» ФРАГМЕНТ ДОКУМЕНТА:
↓

Алексей Толстой молился на Пушкина. Издания стихотворений великого поэта он испещрял своими пометками, любовно следя за всеми оттенками пушкинской мысли, восторгаясь пушкинской рифмой. Иногда он позволял себе делать шутливые дополнения к стихам Пушкина или комментарии к ним.
Так в «Анчаре» после стихов:
А князь тем ядом напитал
Свои послушливые стрелы
И с ними гибель разослал
К соседям в чуждые пределы...
Толстой вспоминает:
Тургенев, ныне поседелый,
Нам это, взвизгивая смело,
В задорной юности читал.
Толстой улыбался пристрастию молодого Пушкина к «Вакху, харитам, томным урнам...». Некоторые дополнения Толстого полны озорства. Так, под «Царскосельской статуей»
Чудо! Не сякнет вода, изливаясь из урны разбитой:
Дева над вечной струей вечно печальна сидит.
Толстой пишет:
Чуда не вижу я тут. Генерал-лейтенант Захаржевский,
В урне той дно просверлив, воду провел чрез нее.
Бьющее через край озорство слышится в четверостишиях-советах, которые Толстой собрал под общим заглавием «Мудрость жизни».

↑

» РАЗДЕЛ ДАННЫХ:
↓

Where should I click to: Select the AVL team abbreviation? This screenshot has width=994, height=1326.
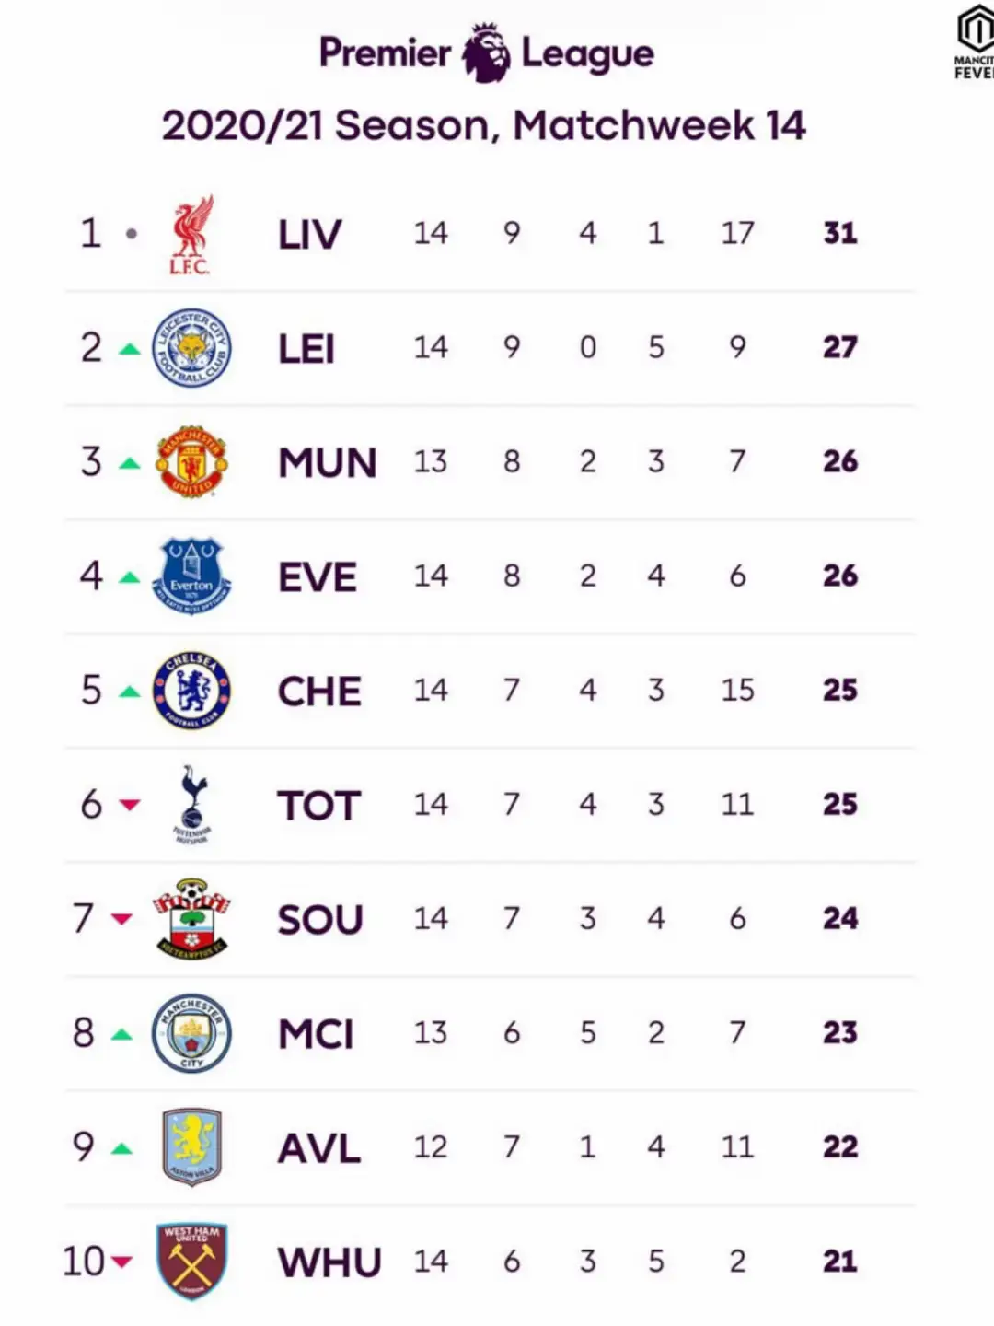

↑

» ЗАДАНИЯ:
A) Кто, согласно отрывку о пометках Алексея Толстого на стихах Пушкина, просверлил дно урны и провел через нее воду?
B) Пожалуйста, продолжите отрывок о пометках Алексея Толстого на стихах Пушкина, начав сразу после его последнего предложения.
Материалы взяты из другого источника.

» ОТВЕТЫ К ЗАДАНИЯМ:
A) Генерал-лейтенант Захаржевский.

B)
Самые смешные, самые лихие стихотворения Толстого всегда содержат зерно неожиданного глубокомыслия, которое, вызвав смех, заставляет задумываться. Вот, казалось бы, всего лишь баллада о нелепом всепрощении:
Вонзил кинжал убийца нечестивый
В грудь Деларю.
Тот, шляпу сняв, сказал ему учтиво:
«Благодарю»...
А философ Владимир Соловьев, начав в своих «Трех разговорах» с шутливого разбор ее, написал едва ли не целый трактат о том, что носители зла завидуют недостижимой для них бездонности и простой серьезности доброты, что зло ничего не может поделать с добротой – она для него непроницаема...
Но если бы стихотворения, исторические баллады, трагедии Толстого были бы исполнены лишь юмора или романтических чувств, пластичности образов, живописности, то, наверно, справедливо было бы суждение Чехова, сказавшего Бунину: «Послушайте, а стихи Алексея Толстого вы любите? Вот, по-моему, актер! Как надел в молодости оперный костюм, так на всю жизнь и остался». Чехов подметил только блеск и красоту антуража толстовских произведений, благородство героев, «непринужденность выражений» и «молодечество», как говаривал поэт о некоторых своих вещах, но совершенно упустил из виду то, что по духу ему было бы ближе, припомни он в ту минуту «прутковщину» и сатиры поэта. И уж больно разительно отличался чеховский творческий метод от толстовского в приземленности своей. Чехов брал героев из самой что ни на есть обыденной среды и поглядывал на Толстого с позиций прирожденного демократа. Могло сказаться и распространенное к тому времени пренебрежительное мнение о человеке, не иначе, как с насмешкой произносившего слово «прогресс».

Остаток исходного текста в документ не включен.